戦を支える事務方
奉行は「〜を奉じて行う」の意で、仕事の内容ごとに検地奉行・普請奉行・作事奉行・寺社奉行などが置かれました。城を築く、街道を整える、兵糧を集めて運ぶ、寺社との折衝をまとめるといった仕事は、いずれも合戦の前提になります。大規模な動員を続けられるかどうかは、この事務方の能力に左右されました。
豊臣政権の五奉行
職としての奉行が最も明確な形をとったのが豊臣政権です。

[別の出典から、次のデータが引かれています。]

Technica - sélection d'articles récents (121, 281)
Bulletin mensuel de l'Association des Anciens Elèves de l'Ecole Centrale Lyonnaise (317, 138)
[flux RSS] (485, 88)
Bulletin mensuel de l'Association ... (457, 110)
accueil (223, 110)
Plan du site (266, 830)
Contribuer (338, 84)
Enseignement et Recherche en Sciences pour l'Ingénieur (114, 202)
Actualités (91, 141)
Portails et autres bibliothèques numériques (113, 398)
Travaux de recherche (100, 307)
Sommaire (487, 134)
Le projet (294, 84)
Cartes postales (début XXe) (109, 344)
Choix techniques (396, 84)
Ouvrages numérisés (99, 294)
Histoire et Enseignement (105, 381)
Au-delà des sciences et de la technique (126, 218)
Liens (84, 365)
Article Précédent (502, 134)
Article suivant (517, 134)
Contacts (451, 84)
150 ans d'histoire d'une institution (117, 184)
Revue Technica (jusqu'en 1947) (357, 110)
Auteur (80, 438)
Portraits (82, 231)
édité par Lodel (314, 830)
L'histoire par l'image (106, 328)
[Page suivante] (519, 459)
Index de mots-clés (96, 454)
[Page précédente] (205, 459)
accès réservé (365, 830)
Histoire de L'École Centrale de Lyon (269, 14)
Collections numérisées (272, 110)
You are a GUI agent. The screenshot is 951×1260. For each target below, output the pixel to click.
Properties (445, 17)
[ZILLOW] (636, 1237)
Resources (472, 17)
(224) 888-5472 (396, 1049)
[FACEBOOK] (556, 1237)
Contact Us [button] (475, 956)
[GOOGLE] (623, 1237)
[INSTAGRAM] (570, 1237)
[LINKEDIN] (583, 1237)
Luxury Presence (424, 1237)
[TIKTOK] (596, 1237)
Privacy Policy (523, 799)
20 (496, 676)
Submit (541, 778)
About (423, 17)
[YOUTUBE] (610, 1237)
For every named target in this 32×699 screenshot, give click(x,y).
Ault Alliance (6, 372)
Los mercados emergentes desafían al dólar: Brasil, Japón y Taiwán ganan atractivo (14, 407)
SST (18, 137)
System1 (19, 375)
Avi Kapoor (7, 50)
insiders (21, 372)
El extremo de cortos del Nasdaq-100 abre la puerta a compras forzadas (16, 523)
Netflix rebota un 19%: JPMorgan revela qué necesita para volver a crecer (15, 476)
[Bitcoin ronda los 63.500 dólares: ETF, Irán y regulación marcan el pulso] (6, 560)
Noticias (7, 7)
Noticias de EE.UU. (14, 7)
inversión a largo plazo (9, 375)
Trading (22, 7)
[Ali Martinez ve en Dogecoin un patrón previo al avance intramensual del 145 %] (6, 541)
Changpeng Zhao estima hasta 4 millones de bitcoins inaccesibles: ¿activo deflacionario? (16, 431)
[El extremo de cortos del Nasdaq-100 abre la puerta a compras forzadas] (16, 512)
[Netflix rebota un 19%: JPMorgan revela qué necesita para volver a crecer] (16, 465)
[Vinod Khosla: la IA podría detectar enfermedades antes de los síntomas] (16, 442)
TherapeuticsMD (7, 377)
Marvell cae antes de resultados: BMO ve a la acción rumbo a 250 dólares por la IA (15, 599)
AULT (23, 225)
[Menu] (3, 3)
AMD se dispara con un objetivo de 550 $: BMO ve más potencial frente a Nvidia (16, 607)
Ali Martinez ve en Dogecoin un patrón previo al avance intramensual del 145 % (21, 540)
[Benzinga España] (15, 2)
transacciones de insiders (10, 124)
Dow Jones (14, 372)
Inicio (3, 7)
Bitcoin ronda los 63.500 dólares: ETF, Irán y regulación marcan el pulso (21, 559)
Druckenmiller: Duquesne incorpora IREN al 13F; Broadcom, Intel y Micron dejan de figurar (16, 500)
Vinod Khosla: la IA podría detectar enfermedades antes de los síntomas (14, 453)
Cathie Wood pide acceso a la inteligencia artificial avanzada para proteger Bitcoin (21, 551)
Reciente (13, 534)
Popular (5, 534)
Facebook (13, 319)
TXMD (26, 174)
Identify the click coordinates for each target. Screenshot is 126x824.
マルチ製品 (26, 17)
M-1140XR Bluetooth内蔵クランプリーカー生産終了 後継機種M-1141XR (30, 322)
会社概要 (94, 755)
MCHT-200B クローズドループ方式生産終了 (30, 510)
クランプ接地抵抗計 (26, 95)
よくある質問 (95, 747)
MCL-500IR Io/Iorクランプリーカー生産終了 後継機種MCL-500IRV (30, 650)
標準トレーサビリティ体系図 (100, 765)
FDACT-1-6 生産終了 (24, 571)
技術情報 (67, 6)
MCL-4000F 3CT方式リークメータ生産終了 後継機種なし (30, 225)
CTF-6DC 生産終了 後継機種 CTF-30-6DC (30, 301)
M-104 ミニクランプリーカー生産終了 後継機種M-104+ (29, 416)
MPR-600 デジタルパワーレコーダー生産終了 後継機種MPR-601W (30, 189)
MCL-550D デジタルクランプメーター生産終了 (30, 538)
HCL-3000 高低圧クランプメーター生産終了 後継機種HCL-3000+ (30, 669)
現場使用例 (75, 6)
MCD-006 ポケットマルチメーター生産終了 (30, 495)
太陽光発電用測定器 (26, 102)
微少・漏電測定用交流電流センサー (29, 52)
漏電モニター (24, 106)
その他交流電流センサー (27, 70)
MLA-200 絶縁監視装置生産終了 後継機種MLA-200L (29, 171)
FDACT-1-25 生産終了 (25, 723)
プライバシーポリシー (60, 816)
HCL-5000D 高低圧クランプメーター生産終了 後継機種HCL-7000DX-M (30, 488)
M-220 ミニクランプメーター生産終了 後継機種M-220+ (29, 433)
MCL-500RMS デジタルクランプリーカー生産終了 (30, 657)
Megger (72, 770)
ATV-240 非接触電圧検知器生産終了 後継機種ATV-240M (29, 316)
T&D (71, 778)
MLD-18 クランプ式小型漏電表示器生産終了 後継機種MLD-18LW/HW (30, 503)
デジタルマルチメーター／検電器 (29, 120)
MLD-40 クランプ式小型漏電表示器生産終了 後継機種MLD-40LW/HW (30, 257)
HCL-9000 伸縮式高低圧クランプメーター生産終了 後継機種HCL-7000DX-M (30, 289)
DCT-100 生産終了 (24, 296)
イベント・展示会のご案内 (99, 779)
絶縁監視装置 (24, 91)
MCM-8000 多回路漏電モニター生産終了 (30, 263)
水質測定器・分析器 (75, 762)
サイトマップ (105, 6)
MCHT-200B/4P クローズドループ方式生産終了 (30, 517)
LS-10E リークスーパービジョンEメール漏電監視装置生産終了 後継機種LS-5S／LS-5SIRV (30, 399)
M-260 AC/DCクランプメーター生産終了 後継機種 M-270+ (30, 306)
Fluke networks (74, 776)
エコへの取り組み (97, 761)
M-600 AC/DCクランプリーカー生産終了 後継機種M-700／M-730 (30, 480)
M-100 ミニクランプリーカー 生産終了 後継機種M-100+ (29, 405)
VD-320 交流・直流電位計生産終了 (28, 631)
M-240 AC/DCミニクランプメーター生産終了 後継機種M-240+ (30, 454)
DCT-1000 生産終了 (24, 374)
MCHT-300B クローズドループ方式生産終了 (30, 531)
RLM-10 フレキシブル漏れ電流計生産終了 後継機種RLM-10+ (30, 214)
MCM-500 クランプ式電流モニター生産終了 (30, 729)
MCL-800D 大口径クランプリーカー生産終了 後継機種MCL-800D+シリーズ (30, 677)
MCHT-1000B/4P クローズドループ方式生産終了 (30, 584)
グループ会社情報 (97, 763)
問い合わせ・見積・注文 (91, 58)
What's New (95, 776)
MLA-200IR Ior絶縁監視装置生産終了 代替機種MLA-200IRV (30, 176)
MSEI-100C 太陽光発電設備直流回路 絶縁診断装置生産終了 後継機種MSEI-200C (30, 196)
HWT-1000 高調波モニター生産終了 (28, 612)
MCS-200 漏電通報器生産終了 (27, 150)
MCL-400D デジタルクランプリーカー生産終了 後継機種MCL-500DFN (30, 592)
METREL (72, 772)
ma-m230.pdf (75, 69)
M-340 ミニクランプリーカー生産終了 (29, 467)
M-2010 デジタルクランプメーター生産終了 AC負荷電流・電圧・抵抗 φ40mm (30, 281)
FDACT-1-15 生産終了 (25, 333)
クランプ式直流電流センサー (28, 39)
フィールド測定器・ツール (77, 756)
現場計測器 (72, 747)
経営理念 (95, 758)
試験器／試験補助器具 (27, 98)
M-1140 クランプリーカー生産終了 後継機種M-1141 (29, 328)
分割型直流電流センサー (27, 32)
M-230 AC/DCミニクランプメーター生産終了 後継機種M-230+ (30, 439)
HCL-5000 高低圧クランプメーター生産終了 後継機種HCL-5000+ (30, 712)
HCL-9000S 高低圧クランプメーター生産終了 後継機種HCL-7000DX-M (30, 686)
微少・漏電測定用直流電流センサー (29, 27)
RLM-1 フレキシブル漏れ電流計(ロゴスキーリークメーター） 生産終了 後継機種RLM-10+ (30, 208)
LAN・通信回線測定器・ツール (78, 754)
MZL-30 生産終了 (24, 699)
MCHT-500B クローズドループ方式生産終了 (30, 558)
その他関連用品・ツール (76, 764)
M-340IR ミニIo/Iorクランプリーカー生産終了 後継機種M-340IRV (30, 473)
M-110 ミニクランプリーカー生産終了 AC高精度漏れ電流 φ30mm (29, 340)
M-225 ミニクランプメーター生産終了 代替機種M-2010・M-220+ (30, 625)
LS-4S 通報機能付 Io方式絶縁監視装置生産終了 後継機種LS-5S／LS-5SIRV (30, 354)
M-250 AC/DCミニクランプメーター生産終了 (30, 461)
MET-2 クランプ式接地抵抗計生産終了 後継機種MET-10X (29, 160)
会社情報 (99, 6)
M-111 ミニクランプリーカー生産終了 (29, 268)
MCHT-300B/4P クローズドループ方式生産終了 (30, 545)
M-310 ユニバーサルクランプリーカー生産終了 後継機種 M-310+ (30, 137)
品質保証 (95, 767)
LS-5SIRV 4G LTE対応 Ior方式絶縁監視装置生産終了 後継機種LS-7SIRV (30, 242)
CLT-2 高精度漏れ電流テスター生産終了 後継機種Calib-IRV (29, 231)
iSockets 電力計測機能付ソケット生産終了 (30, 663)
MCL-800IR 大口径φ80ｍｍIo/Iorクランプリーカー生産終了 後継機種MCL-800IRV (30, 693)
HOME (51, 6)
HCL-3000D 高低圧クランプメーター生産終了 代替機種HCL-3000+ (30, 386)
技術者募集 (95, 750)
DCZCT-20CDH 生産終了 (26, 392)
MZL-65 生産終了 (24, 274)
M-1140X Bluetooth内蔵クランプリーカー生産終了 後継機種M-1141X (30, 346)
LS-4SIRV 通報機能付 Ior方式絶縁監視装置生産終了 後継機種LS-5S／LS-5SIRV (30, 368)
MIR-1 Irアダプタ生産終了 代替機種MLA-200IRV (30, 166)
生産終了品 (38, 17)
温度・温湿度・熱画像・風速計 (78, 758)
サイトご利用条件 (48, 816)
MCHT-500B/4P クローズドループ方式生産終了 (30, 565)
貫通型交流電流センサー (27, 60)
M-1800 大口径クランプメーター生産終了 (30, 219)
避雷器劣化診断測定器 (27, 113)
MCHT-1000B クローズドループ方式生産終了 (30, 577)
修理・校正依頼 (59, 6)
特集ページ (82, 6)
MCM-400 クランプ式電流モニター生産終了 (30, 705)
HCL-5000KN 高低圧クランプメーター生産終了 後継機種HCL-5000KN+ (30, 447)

浅野長政・増田長盛・石田三成・前田玄以・長束正家の5人が、それぞれ司法・土木・検地・朝廷折衝・財政といった分野を分担し、秀吉の意思を全国の大名へ伝える窓口になりました。秀吉の死後、この奉行衆と徳川家康ら大老の対立が関ヶ原の戦いへつながります。
「奉行」と「代官」の違い
奉行が仕事の種類で分かれる職であるのに対し、代官は場所で分かれる職です。代官は特定の土地を預かって年貢の徴収と裁きを行い、奉行はその上で、検地なら検地、普請なら普請と、案件ごとに全体を差配しました。どちらも武力よりも実務能力で選ばれる立場で、算用(計算)や文書作成のできる人材が重んじられました。